The figure is for explaining the problems of the conventional method. Fig. 3 is a circuit diagram for explaining the problems of other conventional methods, Figs. 4 and 5 are equivalent circuit diagrams for explaining the problems of the conventional method, and Fig. 6 is a circuit diagram for explaining the problems of other conventional methods. An operation waveform diagram for explaining the operation of the conventional method, FIG. 7 is a detailed circuit diagram for explaining one embodiment of the present invention, and FIG. 8 is an operation waveform diagram for explaining one embodiment of the present invention. 9 is a circuit diagram for explaining another embodiment of the present invention, FIG. 10 is a detailed circuit diagram for explaining another embodiment of the present invention, and FIG. 11 is a detailed circuit diagram for explaining another embodiment of the present invention. 10 is an operation waveform diagram of FIG. 10. FIG. DESCRIPTION OF SYMBOLS 1... AC power supply, 9... Image intensifier (1,1,), 10... Optical system, 11... Television camera, 12... Monitor, 13... Photomultiplier tube ,
14... Amplifier, 15... Reference signal generator, 16.
... Comparator, 25 a, 25 b, 25 c
, 25 d - semiconductor control element (thyristor), 26
a, 26b...driver, 27...reactor, 2
8... Capacitor, 29... Transistor, 30...
...Driver, 31...Reactor. 32... Diode, 33... Capacitor, 36a
. 36b, 36c, 36d - transistor, 38a. 38 b, 38 c, 38 d-driver, 3
9-...High voltage transformer, 40a, 40b, 4
0 c, 40 d - diode, 41... X-ray tube, 43... comparator, 44... oscillation circuit (0, S,
C), 45... Pulse width modulation circuit (P, W, M), 4
6-...adder, 47-KV reference signal generator, 54...
・v1 base reference amount generator, 55... Adder, 56...
Comparator, 57... Phase control angle adjustment circuit, 60... Control circuit, 61... Driver, 62... Transistor, 63... Resistor, 64... Diode.

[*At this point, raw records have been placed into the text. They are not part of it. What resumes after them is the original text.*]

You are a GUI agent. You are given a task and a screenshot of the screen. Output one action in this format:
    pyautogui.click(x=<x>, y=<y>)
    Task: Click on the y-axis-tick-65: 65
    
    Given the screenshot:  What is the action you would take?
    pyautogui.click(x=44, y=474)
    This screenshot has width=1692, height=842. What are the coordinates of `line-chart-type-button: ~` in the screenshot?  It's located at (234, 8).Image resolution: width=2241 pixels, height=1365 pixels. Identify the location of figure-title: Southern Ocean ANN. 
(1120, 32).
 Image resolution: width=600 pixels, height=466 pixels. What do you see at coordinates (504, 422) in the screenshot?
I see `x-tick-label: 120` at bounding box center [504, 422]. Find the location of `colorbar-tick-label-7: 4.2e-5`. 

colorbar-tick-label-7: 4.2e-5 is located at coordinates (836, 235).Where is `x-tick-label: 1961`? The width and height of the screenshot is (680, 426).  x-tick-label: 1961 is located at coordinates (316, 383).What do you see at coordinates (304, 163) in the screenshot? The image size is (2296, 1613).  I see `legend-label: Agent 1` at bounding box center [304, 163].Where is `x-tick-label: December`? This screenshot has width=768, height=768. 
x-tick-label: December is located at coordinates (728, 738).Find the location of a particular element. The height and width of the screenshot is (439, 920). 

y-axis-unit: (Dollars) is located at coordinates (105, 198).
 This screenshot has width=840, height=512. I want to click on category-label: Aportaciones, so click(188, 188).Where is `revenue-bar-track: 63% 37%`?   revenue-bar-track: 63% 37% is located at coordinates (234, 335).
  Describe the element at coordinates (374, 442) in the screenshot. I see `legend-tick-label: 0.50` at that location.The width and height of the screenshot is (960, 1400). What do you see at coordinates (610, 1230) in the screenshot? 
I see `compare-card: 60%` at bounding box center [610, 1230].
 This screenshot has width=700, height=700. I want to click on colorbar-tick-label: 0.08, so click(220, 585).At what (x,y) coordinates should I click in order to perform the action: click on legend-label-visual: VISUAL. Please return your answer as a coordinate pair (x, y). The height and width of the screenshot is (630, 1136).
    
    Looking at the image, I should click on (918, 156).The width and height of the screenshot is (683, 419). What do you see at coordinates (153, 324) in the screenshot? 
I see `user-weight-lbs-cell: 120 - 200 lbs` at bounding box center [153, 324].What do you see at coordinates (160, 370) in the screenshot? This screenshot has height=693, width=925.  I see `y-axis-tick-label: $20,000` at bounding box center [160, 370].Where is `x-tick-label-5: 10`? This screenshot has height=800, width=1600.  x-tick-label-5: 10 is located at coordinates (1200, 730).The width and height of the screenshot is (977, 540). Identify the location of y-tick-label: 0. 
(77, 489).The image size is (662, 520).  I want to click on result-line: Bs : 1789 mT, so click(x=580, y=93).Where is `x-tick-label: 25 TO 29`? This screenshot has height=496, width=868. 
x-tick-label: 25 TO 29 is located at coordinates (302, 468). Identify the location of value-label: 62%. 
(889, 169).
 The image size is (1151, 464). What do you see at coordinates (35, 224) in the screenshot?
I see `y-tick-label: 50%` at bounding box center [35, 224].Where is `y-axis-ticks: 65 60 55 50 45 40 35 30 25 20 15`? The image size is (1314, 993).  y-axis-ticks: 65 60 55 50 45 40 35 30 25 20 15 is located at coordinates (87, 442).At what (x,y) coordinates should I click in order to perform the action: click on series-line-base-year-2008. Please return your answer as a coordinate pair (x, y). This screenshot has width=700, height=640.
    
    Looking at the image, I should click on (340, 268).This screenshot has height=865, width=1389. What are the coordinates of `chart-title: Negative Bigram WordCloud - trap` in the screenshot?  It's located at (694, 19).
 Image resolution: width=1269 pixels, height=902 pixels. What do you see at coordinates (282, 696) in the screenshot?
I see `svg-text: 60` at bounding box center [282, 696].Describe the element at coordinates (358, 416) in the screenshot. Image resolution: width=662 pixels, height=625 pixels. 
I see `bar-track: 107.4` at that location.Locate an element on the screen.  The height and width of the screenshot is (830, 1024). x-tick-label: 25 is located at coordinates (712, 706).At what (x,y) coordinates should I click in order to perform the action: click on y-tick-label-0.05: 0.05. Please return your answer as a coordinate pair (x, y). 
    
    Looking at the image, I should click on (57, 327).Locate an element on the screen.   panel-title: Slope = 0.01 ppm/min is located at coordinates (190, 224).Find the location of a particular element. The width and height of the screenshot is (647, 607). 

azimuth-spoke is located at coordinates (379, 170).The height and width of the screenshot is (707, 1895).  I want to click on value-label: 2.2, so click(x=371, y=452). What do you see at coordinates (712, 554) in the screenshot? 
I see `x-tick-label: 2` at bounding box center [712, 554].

No. 40 #5 Figure 3 to EiJ Atsushi! 1 figure

Claims (1)

[Claims] 1. Voltage adjustment including a smoothing capacitor consisting of an AC-DC converter that converts AC input to DC and can adjust the output voltage, or an AC-DC converter and a DC-DC converter that adjusts its output voltage. a circuit, a DC-AC converter that converts this direct current to alternating current, a high-voltage transformer that boosts its output, a rectifier that converts the output to high-voltage direct current voltage, and an X-ray tube that applies high-voltage direct current voltage; A converter that converts X-ray information transmitted through the object into a visible image, a comparator that compares the detection signal of the means for converting the output luminance of the converter into an electrical signal and a preset reference value, and the In an X-ray apparatus with an automatic brightness adjustment mechanism configured with a circuit that outputs the output of a comparator to the voltage adjustment circuit as a voltage adjustment control signal, the charge in the capacitor of the voltage adjustment circuit is discharged during high-voltage DC voltage step-down control. 1. An X-ray apparatus with an automatic brightness adjustment mechanism, characterized in that a voltage control means consisting of a resistor and a switch is connected in series to the capacitor.